Re: [PATCH] perf/core: fix group {cpu,task} validation

From: Mark Rutland
Date: Fri Jun 23 2017 - 06:09:04 EST


Hi,

On Fri, Jun 23, 2017 at 08:56:38AM +0800, zhouchengming wrote:
> On 2017/6/22 22:41, Mark Rutland wrote:
> >Regardless of which events form a group, it does not make sense for the
> >events to target different tasks and/or CPUs, as this leaves the group
> >inconsistent and impossible to schedule. The core perf code assumes that
> >these are consistent across (successfully intialised) groups.
> >
> >Core perf code only verifies this when moving SW events into a HW
> >context. Thus, we can violate this requirement for pure SW groups and
> >pure HW groups, unless the relevant PMU driver happens to perform this
> >verification itself. These mismatched groups subsequently wreak havoc
> >elsewhere.
> >
> >For example, we handle watchpoints as SW events, and reserve watchpoint
> >HW on a per-cpu basis at pmu::event_init() time to ensure that any event
> >that is initialised is guaranteed to have a slot at pmu::add() time.
> >However, the core code only checks the group leader's cpu filter (via
> >event_filter_match()), and can thus install follower events onto CPUs
> >violating thier (mismatched) CPU filters, potentially installing them
> >into a CPU without sufficient reserved slots.

[...]

> >Fix this by validating this requirement regardless of whether we're
> >moving events.
> >
> >Signed-off-by: Mark Rutland<mark.rutland@xxxxxxx>
> >Cc: Alexander Shishkin<alexander.shishkin@xxxxxxxxxxxxxxx>
> >Cc: Arnaldo Carvalho de Melo<acme@xxxxxxxxxx>
> >Cc: Ingo Molnar<mingo@xxxxxxxxxx>
> >Cc: Peter Zijlstra<peterz@xxxxxxxxxxxxx>
> >Cc: Zhou Chengming<zhouchengming1@xxxxxxxxxx>
> >Cc: linux-kernel@xxxxxxxxxxxxxxx
> >---
> > kernel/events/core.c | 39 +++++++++++++++++++--------------------
> > 1 file changed, 19 insertions(+), 20 deletions(-)
> >
> >diff --git a/kernel/events/core.c b/kernel/events/core.c
> >index 6c4e523..1dca484 100644
> >--- a/kernel/events/core.c
> >+++ b/kernel/events/core.c
> >@@ -10010,28 +10010,27 @@ static int perf_event_set_clock(struct perf_event *event, clockid_t clk_id)
> > goto err_context;
> >
> > /*
> >- * Do not allow to attach to a group in a different
> >- * task or CPU context:
> >+ * Make sure we're both events for the same CPU;
> >+ * grouping events for different CPUs is broken; since
> >+ * you can never concurrently schedule them anyhow.
> > */
> >- if (move_group) {
> >- /*
> >- * Make sure we're both on the same task, or both
> >- * per-cpu events.
> >- */
> >- if (group_leader->ctx->task != ctx->task)
> >- goto err_context;
> >+ if (group_leader->cpu != event->cpu)
> >+ goto err_context;
> >
> >- /*
> >- * Make sure we're both events for the same CPU;
> >- * grouping events for different CPUs is broken; since
> >- * you can never concurrently schedule them anyhow.
> >- */
> >- if (group_leader->cpu != event->cpu)
> >- goto err_context;
> >- } else {
> >- if (group_leader->ctx != ctx)
> >- goto err_context;
> >- }
> >+ /*
> >+ * Make sure we're both on the same task, or both
> >+ * per-cpu events.
> >+ */
> >+ if (group_leader->ctx->task != ctx->task)
> >+ goto err_context;
> >+
> >+ /*
> >+ * Do not allow to attach to a group in a different task
> >+ * or CPU context.
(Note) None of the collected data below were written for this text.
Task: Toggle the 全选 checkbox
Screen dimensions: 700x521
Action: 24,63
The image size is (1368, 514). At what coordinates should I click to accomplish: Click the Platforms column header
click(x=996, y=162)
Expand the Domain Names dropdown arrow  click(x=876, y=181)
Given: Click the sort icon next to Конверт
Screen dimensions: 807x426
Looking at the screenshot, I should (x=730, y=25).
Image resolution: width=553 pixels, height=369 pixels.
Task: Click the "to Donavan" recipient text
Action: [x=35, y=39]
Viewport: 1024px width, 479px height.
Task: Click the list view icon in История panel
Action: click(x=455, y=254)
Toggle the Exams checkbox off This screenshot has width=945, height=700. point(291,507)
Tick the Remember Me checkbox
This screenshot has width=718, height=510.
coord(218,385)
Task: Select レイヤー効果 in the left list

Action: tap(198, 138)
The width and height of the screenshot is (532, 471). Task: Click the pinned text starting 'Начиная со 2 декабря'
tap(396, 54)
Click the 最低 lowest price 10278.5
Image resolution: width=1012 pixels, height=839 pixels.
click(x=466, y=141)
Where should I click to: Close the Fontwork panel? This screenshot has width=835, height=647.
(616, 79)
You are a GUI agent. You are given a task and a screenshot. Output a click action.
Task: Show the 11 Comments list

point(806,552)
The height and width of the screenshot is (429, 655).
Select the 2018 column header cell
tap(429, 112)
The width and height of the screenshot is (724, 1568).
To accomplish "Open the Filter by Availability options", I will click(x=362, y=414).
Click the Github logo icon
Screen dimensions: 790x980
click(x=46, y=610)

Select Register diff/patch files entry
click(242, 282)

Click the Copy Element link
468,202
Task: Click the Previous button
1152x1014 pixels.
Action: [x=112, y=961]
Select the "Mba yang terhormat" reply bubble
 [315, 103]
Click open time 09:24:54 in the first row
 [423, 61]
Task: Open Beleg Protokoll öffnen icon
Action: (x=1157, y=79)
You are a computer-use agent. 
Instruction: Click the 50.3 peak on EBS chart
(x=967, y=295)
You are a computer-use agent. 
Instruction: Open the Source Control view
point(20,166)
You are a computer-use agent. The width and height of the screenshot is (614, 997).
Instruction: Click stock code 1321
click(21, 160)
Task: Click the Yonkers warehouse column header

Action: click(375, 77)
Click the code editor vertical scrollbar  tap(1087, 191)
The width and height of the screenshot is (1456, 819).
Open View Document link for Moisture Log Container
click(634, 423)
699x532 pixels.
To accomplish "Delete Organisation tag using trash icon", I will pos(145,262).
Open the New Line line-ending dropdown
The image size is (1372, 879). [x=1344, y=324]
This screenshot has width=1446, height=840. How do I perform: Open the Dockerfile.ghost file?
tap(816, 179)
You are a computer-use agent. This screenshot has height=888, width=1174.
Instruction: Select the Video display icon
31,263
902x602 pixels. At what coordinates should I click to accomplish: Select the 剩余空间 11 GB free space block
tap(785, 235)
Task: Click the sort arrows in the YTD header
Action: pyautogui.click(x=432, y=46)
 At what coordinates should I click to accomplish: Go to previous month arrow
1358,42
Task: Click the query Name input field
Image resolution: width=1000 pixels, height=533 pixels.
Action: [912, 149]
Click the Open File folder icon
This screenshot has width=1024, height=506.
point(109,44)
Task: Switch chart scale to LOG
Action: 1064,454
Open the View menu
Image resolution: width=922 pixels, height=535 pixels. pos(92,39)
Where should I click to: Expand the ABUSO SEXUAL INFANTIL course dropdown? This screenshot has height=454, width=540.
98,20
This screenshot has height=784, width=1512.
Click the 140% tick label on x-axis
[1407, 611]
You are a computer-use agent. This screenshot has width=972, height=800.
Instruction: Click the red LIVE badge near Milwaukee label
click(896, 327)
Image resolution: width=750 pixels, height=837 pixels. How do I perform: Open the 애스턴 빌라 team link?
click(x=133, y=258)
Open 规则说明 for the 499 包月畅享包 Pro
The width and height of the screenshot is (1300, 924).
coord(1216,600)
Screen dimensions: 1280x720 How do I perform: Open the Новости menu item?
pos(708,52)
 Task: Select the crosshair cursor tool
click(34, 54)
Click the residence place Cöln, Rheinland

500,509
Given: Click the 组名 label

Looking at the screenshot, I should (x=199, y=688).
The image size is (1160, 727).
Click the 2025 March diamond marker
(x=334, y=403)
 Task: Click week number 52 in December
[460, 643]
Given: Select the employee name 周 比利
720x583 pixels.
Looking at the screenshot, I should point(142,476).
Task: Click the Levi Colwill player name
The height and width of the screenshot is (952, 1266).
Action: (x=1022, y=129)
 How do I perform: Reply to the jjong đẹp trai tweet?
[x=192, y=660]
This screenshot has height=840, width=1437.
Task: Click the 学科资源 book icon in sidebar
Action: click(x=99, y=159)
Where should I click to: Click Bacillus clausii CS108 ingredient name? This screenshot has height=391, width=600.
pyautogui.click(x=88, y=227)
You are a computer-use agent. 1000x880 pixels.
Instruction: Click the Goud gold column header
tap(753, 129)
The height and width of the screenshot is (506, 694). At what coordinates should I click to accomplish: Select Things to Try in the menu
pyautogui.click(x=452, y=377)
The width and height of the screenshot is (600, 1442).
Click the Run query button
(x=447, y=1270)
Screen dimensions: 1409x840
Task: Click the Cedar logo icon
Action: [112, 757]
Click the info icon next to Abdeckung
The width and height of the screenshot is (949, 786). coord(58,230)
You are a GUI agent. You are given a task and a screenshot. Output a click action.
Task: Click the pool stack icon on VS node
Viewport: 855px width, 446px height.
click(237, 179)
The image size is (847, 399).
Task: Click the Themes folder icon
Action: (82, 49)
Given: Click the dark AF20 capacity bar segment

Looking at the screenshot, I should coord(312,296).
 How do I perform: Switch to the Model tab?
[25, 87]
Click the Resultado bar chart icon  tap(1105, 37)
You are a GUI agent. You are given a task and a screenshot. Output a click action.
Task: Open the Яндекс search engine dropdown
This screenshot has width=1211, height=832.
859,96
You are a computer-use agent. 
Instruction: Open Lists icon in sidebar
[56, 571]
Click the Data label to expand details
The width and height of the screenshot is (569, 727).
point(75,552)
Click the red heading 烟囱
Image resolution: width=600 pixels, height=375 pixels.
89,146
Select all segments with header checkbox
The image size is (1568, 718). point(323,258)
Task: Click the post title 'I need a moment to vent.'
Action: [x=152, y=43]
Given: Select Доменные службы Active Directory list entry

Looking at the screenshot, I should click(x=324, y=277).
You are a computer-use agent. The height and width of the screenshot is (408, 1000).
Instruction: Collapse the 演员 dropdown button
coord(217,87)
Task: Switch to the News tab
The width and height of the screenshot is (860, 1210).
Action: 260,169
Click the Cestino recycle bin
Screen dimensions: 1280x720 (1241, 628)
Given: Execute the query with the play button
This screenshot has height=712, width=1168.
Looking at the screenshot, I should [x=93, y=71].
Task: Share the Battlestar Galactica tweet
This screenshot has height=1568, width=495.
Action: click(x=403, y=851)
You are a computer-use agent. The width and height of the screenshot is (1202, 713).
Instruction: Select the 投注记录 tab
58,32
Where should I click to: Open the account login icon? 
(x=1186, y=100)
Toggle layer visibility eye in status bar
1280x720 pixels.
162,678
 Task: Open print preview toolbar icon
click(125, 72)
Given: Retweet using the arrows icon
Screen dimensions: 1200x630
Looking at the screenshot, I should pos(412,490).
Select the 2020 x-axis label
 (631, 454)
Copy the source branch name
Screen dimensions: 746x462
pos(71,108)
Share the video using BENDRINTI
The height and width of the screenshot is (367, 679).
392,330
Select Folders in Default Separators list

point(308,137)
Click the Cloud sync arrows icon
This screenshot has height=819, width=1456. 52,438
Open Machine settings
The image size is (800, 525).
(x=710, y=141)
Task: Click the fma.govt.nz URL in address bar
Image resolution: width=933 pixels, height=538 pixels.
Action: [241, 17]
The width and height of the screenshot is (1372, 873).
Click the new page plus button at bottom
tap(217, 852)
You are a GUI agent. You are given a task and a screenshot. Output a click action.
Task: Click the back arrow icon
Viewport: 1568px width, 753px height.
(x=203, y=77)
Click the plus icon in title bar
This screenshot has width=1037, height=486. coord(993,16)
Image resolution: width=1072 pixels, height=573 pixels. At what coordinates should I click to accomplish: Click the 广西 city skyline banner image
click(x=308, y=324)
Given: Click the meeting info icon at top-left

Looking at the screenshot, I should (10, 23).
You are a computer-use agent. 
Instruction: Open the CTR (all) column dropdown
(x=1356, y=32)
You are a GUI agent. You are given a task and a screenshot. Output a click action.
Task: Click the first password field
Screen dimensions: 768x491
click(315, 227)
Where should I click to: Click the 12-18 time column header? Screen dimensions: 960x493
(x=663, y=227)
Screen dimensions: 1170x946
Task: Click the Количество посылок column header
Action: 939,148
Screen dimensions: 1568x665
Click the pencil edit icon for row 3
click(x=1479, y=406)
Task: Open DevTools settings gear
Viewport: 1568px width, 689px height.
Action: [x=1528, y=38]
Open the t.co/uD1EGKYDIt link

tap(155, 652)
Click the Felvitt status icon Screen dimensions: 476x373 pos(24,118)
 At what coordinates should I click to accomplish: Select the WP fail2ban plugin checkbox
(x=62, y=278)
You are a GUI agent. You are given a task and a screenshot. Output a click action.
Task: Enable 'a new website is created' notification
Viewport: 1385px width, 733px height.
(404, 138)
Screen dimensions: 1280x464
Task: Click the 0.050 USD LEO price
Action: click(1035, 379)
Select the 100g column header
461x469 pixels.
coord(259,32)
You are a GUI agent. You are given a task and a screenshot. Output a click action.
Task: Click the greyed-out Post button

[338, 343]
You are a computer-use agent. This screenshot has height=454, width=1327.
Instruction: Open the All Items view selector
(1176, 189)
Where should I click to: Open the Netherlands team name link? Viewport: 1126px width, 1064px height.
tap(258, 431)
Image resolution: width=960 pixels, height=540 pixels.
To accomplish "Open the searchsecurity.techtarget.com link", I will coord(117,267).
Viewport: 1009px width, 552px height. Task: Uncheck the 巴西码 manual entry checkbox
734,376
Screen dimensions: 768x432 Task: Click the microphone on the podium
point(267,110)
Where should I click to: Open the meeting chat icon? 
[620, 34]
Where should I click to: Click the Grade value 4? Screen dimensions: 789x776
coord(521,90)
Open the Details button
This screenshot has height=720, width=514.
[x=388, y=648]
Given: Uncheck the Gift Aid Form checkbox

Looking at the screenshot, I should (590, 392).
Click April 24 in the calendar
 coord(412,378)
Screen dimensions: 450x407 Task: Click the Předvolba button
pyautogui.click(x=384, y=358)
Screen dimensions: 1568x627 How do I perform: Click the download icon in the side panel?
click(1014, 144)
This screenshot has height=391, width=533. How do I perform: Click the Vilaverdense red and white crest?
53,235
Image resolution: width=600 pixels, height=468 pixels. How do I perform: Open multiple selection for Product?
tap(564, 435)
If we're moving SW events, we'll fix
> >+ * this up later, so allow that.
> >+ */
> >+ if (!move_group&& group_leader->ctx != ctx)
> >+ goto err_context;
>
> We don't need to check move_group here, the previous two checks
> already make sure the events are on the same task and the same cpu.

That's not sufficient to ensure that they're the same context, however.

> So when move_group needed, they will be moved to the same taskctx or
> cpuctx then.

Consider the case of two "uncore" PMUs, X and Y. Each has their own
cpuctx. You could open PMU X event with cpu == 0 && !task, and you could
subsequently open a PMU Y event following X with cpu == 0, && !task.

Neither event is a SW event, so we won't set move_group, and thus we
won't move either event.

Each event would be placed in its respective PMU's cpuctx, so
group_leader->ctx != event->ctx. We don't check this again prior to
installing the event, which would go wrong:

perf_install_in_context(ctx, event, event->cpu)
-> __perf_install_in_context()
-> add_event_to_ctx(event, ctx)
-> perf_group_attach(event)
-> WARN_ON_ONCE(group_leader->ctx != event->ctx)

... and subsequently a number of other things could go wrong due to this
mismatch.

We need to keep this check in the !move_group case.

Thanks,
Mark.